_Problem to solve:_ Rewrite the records as a JSON list of strings, one string per line, and omit any blank lines.

_Material for this exercise:_
============

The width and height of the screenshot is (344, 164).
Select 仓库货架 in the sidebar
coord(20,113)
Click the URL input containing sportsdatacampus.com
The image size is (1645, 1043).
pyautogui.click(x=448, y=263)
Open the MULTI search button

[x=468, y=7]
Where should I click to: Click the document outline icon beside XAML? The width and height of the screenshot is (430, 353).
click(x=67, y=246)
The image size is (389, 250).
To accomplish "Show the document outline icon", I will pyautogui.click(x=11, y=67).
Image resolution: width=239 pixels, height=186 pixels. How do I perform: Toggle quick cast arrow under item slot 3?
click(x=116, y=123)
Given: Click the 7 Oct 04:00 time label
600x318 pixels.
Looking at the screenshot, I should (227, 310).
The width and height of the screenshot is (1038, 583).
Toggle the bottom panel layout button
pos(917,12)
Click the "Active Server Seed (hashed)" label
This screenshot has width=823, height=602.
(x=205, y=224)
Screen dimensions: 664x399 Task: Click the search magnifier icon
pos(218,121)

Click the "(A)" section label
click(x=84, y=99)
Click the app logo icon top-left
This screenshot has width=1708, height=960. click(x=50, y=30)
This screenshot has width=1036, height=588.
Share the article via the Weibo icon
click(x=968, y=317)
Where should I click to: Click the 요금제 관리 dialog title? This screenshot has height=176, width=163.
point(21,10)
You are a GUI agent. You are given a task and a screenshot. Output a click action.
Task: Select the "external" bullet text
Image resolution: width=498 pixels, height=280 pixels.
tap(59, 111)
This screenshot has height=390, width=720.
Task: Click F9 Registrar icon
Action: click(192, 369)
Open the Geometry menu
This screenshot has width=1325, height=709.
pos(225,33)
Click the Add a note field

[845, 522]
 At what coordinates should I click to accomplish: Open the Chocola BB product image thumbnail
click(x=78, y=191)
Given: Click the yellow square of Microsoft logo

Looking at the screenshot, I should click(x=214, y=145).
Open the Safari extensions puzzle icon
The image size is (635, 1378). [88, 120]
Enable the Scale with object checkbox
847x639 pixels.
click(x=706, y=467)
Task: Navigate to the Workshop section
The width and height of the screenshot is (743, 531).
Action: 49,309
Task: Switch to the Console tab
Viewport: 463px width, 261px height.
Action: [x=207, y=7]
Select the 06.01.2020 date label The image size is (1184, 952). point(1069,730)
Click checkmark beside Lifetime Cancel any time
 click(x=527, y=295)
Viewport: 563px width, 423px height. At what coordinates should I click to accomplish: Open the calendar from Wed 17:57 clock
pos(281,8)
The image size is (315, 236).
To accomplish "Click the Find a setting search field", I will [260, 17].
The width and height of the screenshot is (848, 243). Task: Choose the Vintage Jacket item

============

_Solved problem:_
[
  "The width and height of the screenshot is (344, 164).",
  "Select 仓库货架 in the sidebar",
  "coord(20,113)",
  "Click the URL input containing sportsdatacampus.com",
  "The image size is (1645, 1043).",
  "pyautogui.click(x=448, y=263)",
  "Open the MULTI search button",
  "[x=468, y=7]",
  "Where should I click to: Click the document outline icon beside XAML? The width and height of the screenshot is (430, 353).",
  "click(x=67, y=246)",
  "The image size is (389, 250).",
  "To accomplish \"Show the document outline icon\", I will pyautogui.click(x=11, y=67).",
  "Image resolution: width=239 pixels, height=186 pixels. How do I perform: Toggle quick cast arrow under item slot 3?",
  "click(x=116, y=123)",
  "Given: Click the 7 Oct 04:00 time label",
  "600x318 pixels.",
  "Looking at the screenshot, I should (227, 310).",
  "The width and height of the screenshot is (1038, 583).",
  "Toggle the bottom panel layout button",
  "pos(917,12)",
  "Click the \"Active Server Seed (hashed)\" label",
  "This screenshot has width=823, height=602.",
  "(x=205, y=224)",
  "Screen dimensions: 664x399 Task: Click the search magnifier icon",
  "pos(218,121)",
  "Click the \"(A)\" section label",
  "click(x=84, y=99)",
  "Click the app logo icon top-left",
  "This screenshot has width=1708, height=960. click(x=50, y=30)",
  "This screenshot has width=1036, height=588.",
  "Share the article via the Weibo icon",
  "click(x=968, y=317)",
  "Where should I click to: Click the 요금제 관리 dialog title? This screenshot has height=176, width=163.",
  "point(21,10)",
  "You are a GUI agent. You are given a task and a screenshot. Output a click action.",
  "Task: Select the \"external\" bullet text",
  "Image resolution: width=498 pixels, height=280 pixels.",
  "tap(59, 111)",
  "This screenshot has height=390, width=720.",
  "Task: Click F9 Registrar icon",
  "Action: click(192, 369)",
  "Open the Geometry menu",
  "This screenshot has width=1325, height=709.",
  "pos(225,33)",
  "Click the Add a note field",
  "[845, 522]",
  " At what coordinates should I click to accomplish: Open the Chocola BB product image thumbnail",
  "click(x=78, y=191)",
  "Given: Click the yellow square of Microsoft logo",
  "Looking at the screenshot, I should click(x=214, y=145).",
  "Open the Safari extensions puzzle icon",
  "The image size is (635, 1378). [88, 120]",
  "Enable the Scale with object checkbox",
  "847x639 pixels.",
  "click(x=706, y=467)",
  "Task: Navigate to the Workshop section",
  "The width and height of the screenshot is (743, 531).",
  "Action: 49,309",
  "Task: Switch to the Console tab",
  "Viewport: 463px width, 261px height.",
  "Action: [x=207, y=7]",
  "Select the 06.01.2020 date label The image size is (1184, 952). point(1069,730)",
  "Click checkmark beside Lifetime Cancel any time",
  " click(x=527, y=295)",
  "Viewport: 563px width, 423px height. At what coordinates should I click to accomplish: Open the calendar from Wed 17:57 clock",
  "pos(281,8)",
  "The image size is (315, 236).",
  "To accomplish \"Click the Find a setting search field\", I will [260, 17].",
  "The width and height of the screenshot is (848, 243). Task: Choose the Vintage Jacket item"
]